Главная » Zagraj mi na drogę читать онлайн | страница 93

Читать книгу Zagraj mi na drogę онлайн

93 страница из 114

Brat nie odpowiedział, uciekł spojrzeniem.

– Antydepresanty?

Simon z trudem wsparł się na wolnej od wenflonu ręce i usiłował usiąść, a gdy mu się nie udało, wyczerpany opadł z powrotem na łóżko.
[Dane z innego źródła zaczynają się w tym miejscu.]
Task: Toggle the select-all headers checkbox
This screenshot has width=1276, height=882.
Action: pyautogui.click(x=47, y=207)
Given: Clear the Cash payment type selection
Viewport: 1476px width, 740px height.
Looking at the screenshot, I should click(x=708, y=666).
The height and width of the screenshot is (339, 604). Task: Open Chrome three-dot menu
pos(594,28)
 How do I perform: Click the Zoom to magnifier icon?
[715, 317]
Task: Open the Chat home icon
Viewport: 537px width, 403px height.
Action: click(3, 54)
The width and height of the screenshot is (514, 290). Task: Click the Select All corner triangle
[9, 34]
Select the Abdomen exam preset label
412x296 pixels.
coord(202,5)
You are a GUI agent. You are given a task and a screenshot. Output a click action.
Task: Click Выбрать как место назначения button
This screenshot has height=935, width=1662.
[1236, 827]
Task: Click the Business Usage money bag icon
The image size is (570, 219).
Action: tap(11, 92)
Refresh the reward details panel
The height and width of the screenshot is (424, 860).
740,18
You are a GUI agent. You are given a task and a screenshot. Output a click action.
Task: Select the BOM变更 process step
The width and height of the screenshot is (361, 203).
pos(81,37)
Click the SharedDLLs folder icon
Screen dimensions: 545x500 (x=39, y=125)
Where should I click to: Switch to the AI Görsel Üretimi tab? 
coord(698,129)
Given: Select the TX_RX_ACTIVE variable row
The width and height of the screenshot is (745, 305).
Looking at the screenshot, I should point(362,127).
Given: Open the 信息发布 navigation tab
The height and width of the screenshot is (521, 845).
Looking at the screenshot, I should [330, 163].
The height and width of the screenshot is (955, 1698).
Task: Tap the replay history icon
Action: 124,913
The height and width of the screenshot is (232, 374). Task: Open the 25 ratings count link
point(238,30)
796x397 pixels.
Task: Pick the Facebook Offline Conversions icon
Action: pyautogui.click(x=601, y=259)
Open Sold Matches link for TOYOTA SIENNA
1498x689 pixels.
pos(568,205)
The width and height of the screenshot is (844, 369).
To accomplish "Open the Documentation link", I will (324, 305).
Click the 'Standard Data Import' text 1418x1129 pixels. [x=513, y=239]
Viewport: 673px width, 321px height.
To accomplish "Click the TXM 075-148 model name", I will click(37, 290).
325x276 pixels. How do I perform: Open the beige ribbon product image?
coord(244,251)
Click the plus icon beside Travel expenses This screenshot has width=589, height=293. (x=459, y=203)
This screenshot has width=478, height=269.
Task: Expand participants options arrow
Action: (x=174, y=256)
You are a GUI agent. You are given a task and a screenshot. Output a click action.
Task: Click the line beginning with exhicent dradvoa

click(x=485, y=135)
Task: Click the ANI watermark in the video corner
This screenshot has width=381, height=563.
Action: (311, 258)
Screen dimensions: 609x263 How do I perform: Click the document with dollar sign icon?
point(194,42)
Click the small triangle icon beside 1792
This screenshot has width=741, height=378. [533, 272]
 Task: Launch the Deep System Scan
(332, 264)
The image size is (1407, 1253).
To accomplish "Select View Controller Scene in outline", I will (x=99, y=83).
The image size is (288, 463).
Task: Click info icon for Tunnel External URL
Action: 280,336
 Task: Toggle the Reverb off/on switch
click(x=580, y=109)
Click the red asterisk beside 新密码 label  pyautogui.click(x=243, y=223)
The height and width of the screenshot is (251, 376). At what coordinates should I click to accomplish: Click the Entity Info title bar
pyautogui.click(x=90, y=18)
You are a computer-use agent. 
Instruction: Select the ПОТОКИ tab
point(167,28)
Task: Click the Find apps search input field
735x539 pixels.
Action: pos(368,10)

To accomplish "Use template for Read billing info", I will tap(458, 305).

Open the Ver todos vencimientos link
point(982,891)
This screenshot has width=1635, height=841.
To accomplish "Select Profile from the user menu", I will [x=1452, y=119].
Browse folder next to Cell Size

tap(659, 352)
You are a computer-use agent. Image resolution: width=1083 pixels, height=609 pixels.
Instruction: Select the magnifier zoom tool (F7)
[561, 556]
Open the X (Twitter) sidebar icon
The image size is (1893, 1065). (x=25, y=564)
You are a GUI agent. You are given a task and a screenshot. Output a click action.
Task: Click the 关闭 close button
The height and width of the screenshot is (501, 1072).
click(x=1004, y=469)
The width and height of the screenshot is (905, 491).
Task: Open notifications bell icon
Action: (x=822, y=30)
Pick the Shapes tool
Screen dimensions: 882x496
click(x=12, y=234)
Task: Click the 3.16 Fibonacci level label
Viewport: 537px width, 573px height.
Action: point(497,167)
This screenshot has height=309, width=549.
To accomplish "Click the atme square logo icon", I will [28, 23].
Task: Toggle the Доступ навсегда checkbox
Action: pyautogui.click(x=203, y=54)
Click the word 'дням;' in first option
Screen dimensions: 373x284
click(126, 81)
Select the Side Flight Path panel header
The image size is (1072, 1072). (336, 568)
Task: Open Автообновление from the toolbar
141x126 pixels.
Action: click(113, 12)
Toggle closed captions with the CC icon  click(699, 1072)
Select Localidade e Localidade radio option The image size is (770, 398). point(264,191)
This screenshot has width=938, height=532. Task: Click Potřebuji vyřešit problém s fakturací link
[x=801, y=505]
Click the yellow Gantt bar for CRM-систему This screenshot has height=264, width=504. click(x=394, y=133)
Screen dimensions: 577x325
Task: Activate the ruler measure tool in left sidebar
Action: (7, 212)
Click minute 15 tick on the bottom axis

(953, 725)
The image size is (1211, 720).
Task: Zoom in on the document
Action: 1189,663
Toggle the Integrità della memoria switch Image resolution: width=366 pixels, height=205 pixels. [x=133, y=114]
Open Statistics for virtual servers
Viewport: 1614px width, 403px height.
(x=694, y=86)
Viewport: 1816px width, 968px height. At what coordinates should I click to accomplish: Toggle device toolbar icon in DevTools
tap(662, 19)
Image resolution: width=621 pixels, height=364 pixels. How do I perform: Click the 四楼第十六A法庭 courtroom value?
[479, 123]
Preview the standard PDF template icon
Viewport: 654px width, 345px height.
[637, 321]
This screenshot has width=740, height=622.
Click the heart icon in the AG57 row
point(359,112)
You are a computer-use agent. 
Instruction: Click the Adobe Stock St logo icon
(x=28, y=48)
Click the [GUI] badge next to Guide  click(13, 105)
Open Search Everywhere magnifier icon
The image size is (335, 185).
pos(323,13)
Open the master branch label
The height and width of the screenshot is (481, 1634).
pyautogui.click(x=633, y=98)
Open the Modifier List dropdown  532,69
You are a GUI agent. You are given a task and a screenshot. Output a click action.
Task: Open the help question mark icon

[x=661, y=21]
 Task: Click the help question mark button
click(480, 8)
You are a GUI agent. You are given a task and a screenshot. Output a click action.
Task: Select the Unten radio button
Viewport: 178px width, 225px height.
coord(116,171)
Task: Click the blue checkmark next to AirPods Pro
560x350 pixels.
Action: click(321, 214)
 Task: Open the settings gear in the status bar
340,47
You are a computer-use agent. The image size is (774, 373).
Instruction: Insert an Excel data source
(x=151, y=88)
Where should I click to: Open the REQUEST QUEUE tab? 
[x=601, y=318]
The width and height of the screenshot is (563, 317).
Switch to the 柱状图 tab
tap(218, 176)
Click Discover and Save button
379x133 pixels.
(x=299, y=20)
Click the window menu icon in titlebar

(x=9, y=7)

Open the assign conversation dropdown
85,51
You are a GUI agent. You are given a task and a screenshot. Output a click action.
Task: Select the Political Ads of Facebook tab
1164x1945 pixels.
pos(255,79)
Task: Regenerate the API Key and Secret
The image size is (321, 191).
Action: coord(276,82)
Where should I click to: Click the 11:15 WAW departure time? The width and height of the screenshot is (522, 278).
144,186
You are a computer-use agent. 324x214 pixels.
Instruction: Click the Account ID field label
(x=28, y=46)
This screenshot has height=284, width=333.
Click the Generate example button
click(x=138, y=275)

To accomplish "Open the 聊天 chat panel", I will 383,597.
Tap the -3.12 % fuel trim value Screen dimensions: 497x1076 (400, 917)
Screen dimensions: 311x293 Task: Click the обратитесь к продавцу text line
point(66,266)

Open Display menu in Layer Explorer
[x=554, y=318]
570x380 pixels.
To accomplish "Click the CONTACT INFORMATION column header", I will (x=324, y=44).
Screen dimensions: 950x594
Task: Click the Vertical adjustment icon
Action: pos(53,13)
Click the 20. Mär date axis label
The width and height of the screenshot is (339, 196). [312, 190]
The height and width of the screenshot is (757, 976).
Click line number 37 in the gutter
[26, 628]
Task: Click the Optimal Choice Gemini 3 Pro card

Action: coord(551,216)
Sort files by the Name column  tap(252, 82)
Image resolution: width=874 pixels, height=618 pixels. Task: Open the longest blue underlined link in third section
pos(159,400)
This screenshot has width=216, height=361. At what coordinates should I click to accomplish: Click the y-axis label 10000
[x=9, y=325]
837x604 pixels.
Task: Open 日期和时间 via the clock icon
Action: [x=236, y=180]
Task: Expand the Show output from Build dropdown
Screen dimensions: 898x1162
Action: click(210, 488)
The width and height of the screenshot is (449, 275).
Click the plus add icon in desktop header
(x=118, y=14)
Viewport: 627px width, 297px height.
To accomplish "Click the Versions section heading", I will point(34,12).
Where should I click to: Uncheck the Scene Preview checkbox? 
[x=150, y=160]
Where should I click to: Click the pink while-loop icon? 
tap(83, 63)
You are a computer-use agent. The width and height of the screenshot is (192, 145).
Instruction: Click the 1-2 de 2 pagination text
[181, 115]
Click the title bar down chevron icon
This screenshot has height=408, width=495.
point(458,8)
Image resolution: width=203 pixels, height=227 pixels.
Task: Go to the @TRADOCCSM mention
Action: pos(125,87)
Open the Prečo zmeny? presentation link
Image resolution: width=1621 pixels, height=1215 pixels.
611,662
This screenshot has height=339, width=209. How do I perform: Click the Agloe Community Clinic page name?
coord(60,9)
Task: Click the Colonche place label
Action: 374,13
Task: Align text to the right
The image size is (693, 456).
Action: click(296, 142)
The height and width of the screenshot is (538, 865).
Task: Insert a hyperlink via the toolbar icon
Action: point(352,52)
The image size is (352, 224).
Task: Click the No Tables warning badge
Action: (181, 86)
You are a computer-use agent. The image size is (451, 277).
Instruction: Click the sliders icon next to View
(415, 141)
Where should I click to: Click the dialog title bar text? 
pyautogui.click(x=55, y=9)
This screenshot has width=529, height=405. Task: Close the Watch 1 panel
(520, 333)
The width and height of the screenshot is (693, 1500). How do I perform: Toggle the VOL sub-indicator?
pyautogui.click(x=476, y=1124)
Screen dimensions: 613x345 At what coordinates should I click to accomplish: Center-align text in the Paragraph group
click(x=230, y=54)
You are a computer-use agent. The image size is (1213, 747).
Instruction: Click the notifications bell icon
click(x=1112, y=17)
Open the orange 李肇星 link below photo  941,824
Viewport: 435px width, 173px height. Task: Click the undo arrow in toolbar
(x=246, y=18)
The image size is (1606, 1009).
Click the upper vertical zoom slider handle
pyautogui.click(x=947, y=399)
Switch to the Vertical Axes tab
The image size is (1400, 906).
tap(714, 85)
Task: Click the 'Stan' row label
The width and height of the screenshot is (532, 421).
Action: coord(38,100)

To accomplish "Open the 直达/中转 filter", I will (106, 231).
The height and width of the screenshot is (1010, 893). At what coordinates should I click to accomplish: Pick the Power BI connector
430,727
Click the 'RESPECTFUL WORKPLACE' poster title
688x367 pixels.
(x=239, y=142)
– Daj mi na chwilę swój telefon.

– Dlaczego nie wspomniałeś o depresji?

– Nie musisz wiecznie prowadzić mnie za rączkę.

– Przecież coś bym zaradził! – Karel gniewnie wstał. Bardzo go zabolał fakt, że po wszystkim, co zrobił dla brata, nie zasłużył sobie w jego oczach na więcej zaufania.

– Uspokój się i daj ten telefon. Muszę zadzwonić do Olgi. – Simon wyciągnął rękę. – Ciekaw jestem, jak jej się grało na moim kiju.

Karel przełknął swoją krzywdę i znów usiadł przy bracie.

– Simon… muszę ci coś powiedzieć na temat Olgi.

– Jeśli chcesz znowu na nią wsiadać, to lepiej sobie odpuść! – warknął Simon.

– Wsiadać? Zawsze tylko stwierdzałem fakty.

– Jasne. – Skrzywił się ironicznie Simon. – A jakimże faktem chcesz mnie dziś uraczyć?

– Chcę tylko powiedzieć, że… nie masz po co do niej dzwonić, Simon.

– Wręcz przeciwnie. Mam dla niej niespodziankę.